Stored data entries
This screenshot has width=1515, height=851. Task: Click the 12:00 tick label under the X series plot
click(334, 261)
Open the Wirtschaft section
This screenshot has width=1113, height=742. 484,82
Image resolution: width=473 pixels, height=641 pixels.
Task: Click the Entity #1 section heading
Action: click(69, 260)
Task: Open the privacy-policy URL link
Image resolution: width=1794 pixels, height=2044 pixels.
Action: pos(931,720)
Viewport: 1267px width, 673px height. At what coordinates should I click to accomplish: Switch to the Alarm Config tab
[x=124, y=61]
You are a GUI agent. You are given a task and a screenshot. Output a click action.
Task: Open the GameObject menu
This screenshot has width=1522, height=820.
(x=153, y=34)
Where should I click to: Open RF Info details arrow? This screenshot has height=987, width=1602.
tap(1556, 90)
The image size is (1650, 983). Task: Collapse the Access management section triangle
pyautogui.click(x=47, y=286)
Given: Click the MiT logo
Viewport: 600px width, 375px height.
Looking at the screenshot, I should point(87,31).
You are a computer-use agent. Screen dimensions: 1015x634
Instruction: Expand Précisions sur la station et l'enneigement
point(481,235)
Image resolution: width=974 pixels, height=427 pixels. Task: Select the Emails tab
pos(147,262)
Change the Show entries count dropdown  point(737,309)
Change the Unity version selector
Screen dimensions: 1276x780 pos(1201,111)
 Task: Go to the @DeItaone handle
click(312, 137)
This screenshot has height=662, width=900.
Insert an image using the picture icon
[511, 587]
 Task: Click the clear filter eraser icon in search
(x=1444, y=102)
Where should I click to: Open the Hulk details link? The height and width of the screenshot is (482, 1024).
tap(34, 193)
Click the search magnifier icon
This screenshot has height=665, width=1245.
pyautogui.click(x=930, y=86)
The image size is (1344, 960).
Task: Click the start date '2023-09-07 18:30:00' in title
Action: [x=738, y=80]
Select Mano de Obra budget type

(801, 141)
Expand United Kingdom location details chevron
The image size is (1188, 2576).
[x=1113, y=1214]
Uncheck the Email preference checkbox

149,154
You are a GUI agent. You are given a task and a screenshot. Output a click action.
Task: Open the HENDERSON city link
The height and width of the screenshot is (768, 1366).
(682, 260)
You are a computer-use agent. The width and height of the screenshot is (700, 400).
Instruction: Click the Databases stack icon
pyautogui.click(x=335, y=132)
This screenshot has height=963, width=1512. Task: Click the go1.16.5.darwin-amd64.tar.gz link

YOUR INSTRUCTIONS: Produce an exact transcription of the lines from the one containing "Where should I click to: Open the" through the end of the records, both included, and no other lines.

ANSWER TO THE PROBLEM:
Where should I click to: Open the Hulk details link? The height and width of the screenshot is (482, 1024).
tap(34, 193)
Click the search magnifier icon
This screenshot has height=665, width=1245.
pyautogui.click(x=930, y=86)
The image size is (1344, 960).
Task: Click the start date '2023-09-07 18:30:00' in title
Action: [x=738, y=80]
Select Mano de Obra budget type

(801, 141)
Expand United Kingdom location details chevron
The image size is (1188, 2576).
[x=1113, y=1214]
Uncheck the Email preference checkbox

149,154
You are a GUI agent. You are given a task and a screenshot. Output a click action.
Task: Open the HENDERSON city link
The height and width of the screenshot is (768, 1366).
(682, 260)
You are a computer-use agent. The width and height of the screenshot is (700, 400).
Instruction: Click the Databases stack icon
pyautogui.click(x=335, y=132)
This screenshot has height=963, width=1512. Task: Click the go1.16.5.darwin-amd64.tar.gz link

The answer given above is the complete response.